The industry is cognizant of the power of terminology. In the mid-1990s the industry stopped referring to its constituents as durable medical equipment dealers and started identifying them as home medical equipment providers. For some strange reason, as the Polk County and San Antonio competitive bidding demonstration projects geared up, no one thought to substitute competitive bidding for a term more conducive to the industry's argument.
As Hobson points out, the better, more persuasive term is ‘selective contracting.' It may be too late to start playing that tune; competitive bidding is ingrained in the industry's vernacular. The damage is done.

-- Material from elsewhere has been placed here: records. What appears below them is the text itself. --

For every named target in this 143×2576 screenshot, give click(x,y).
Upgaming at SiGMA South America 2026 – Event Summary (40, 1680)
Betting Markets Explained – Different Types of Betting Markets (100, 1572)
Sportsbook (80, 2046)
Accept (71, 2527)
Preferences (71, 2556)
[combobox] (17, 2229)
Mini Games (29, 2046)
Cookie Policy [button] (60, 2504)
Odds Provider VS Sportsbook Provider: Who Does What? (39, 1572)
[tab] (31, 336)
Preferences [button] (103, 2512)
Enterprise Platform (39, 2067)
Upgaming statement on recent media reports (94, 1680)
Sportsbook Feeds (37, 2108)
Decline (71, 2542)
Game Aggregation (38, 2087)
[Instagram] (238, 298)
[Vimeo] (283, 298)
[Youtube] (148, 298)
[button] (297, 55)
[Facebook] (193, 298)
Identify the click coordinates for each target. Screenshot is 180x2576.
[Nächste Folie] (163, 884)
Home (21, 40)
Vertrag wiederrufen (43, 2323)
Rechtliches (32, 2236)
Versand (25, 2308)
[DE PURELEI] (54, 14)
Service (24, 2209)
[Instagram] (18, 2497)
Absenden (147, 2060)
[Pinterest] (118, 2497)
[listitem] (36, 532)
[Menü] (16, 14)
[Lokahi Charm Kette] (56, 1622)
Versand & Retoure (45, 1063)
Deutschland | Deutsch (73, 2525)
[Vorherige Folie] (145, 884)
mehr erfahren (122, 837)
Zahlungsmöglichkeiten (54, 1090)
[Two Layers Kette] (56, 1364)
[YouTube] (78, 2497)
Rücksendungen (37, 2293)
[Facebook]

But the damage does beg the question in hindsight: Why wasn't more done to change the rules of engagement so the industry didn't have to wage a fight against a concept that, nominally, is as appealing as motherhood and apple pie.

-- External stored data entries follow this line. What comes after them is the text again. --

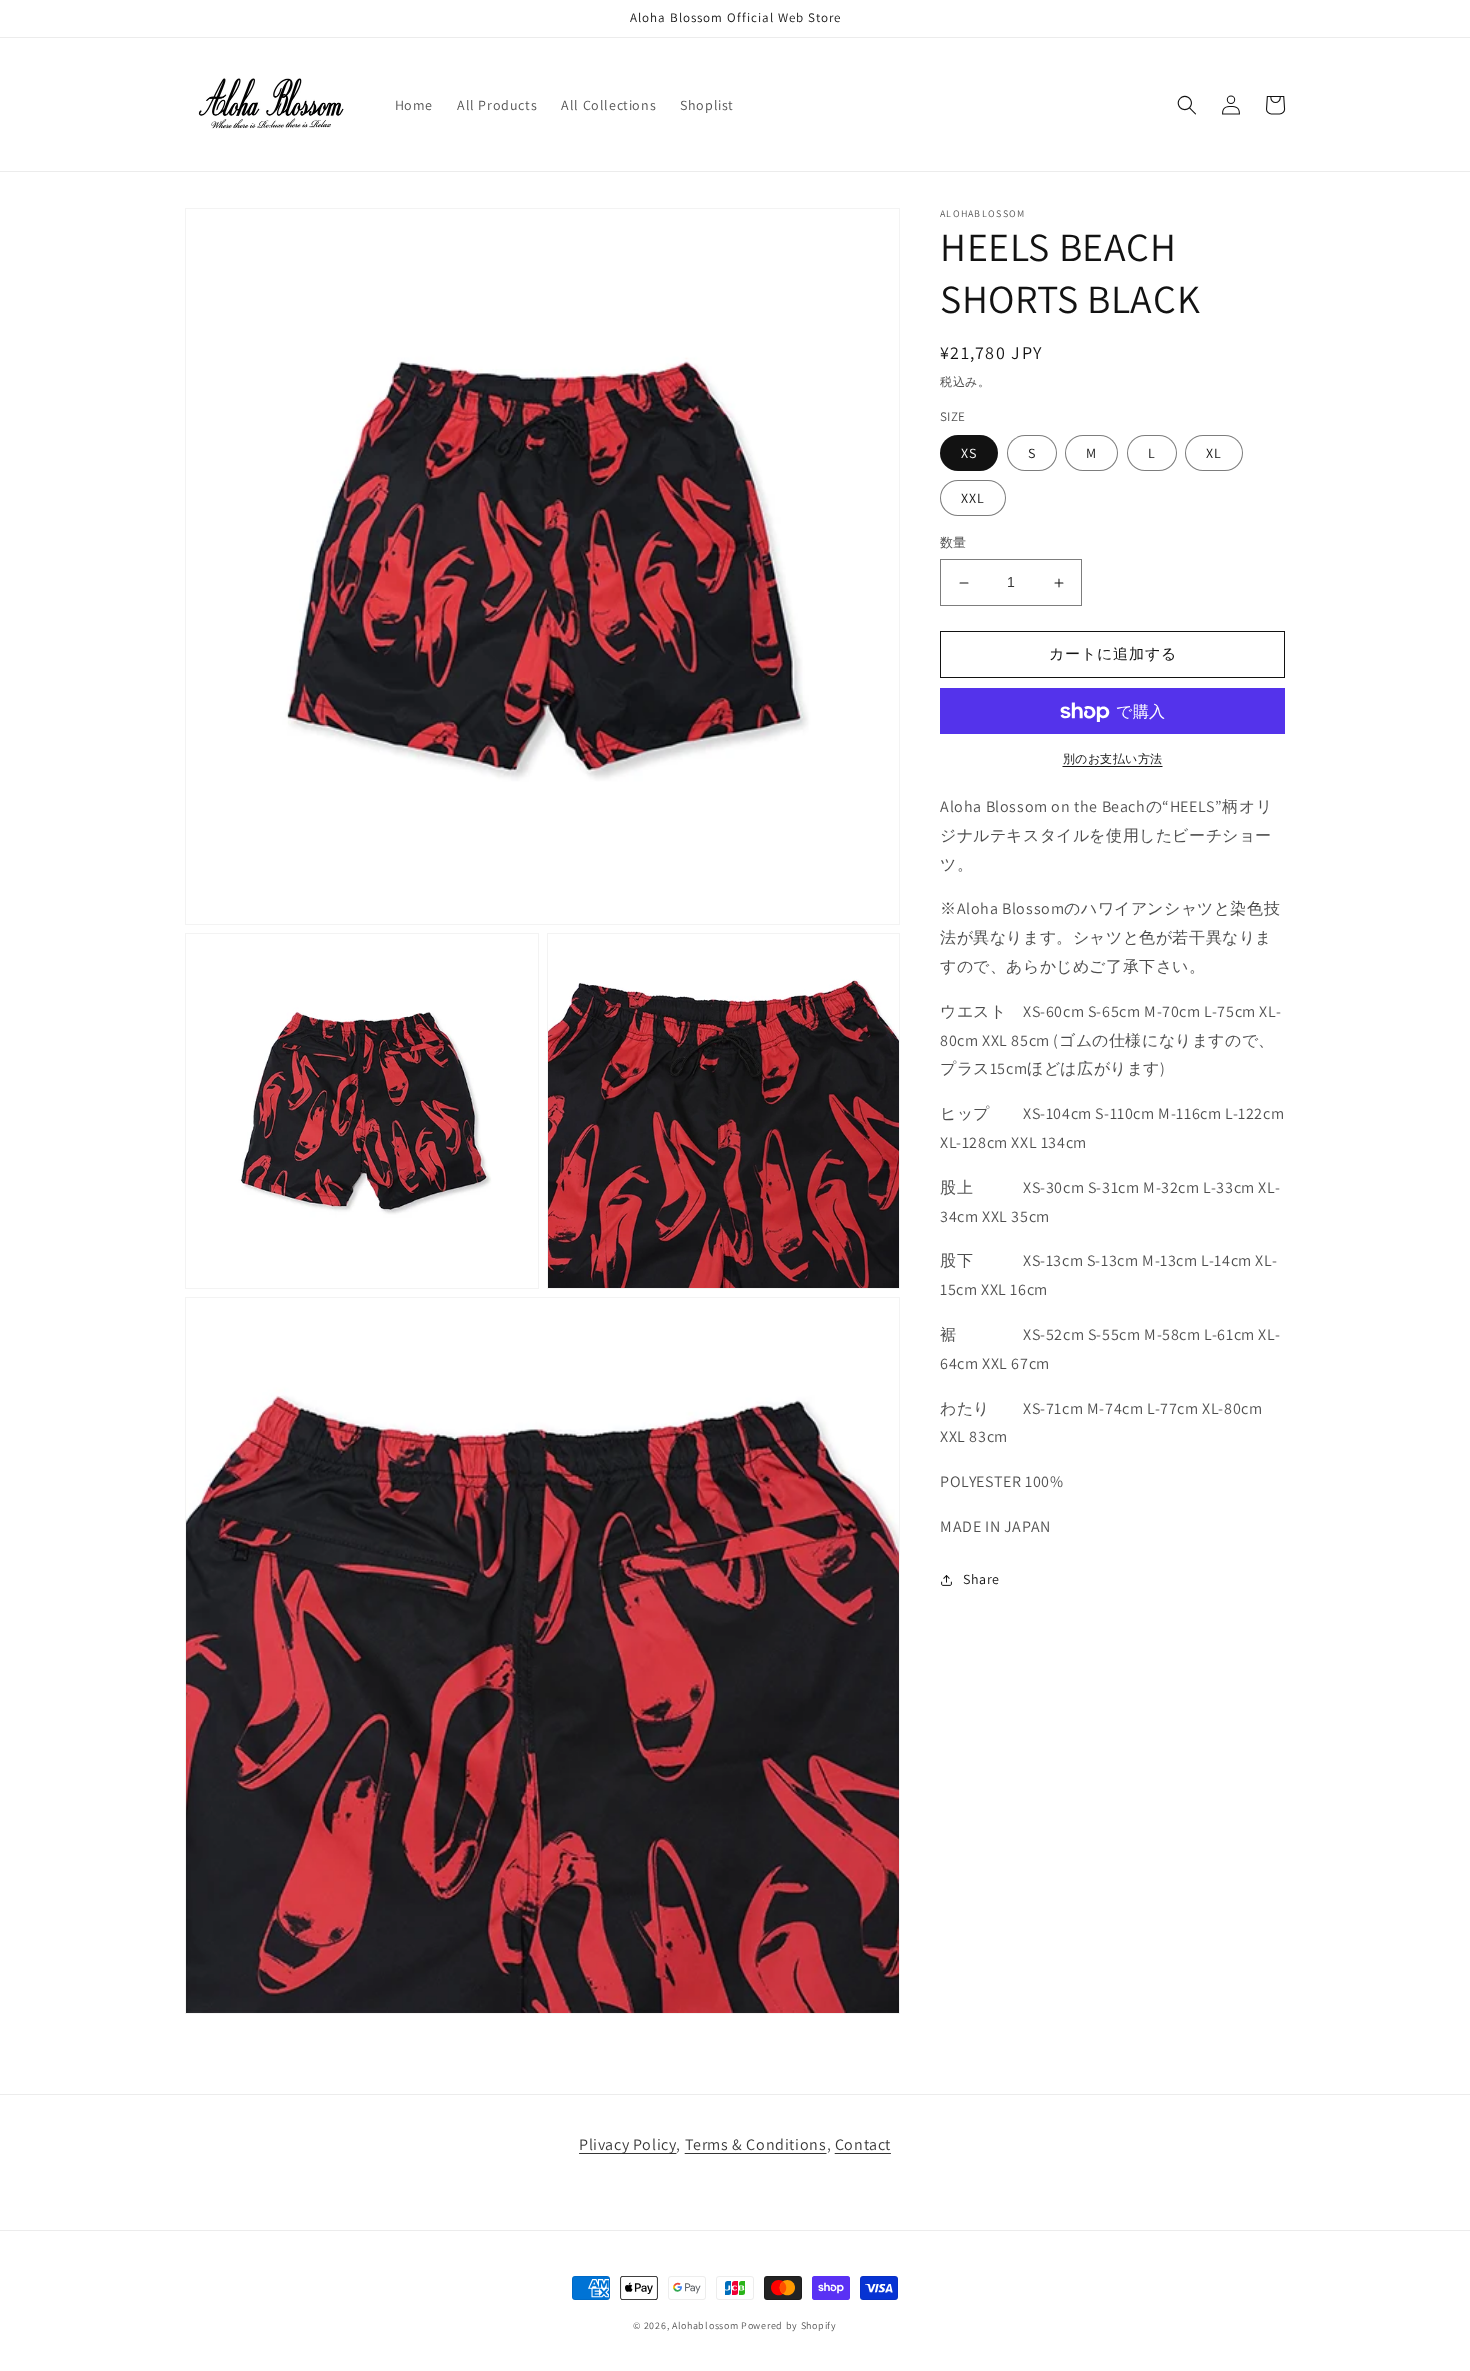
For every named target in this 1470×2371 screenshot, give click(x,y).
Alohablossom (705, 2325)
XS (969, 454)
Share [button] (981, 1580)
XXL (973, 499)
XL (1214, 454)
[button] (1187, 105)
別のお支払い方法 (1113, 759)
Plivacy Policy (627, 2144)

In this issue, we've also reported on a Missouri provider's attempt to persuade legislators that investment in home medical equipment and services yields big dividends since home care is much cheaper than hospital care. There is persistently a missing link in this argument.

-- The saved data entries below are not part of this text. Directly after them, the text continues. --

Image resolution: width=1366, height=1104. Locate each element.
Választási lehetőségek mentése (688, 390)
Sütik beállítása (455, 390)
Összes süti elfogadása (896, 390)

While it's obviously true that an oxygen concentrator that rents for $200 per month is far cheaper than paying for someone to stay in a nursing home, which costs $3,000 per month, there's invariably little in the way of data to prove that the provision of a concentrator prevents nursing home stays.
What data would support this? From a layman's perspective — and remember, ultimately, the industry must persuade laymen (members of Congress) — consider a study like this:
Take 100 COPD patients with similar blood gas levels. Put 50 on a long-term oxygen therapy. Let 50 function with supplemental oxygen. Track the costs incurred by both groups over a year. If the industry's hunch is true, and the oxygen patient incurs far fewer costs, well then there's something to crow about.
Has this study been published yet? If it has, why isn't everyone talking about it? If it has not, why hasn't one been proposed?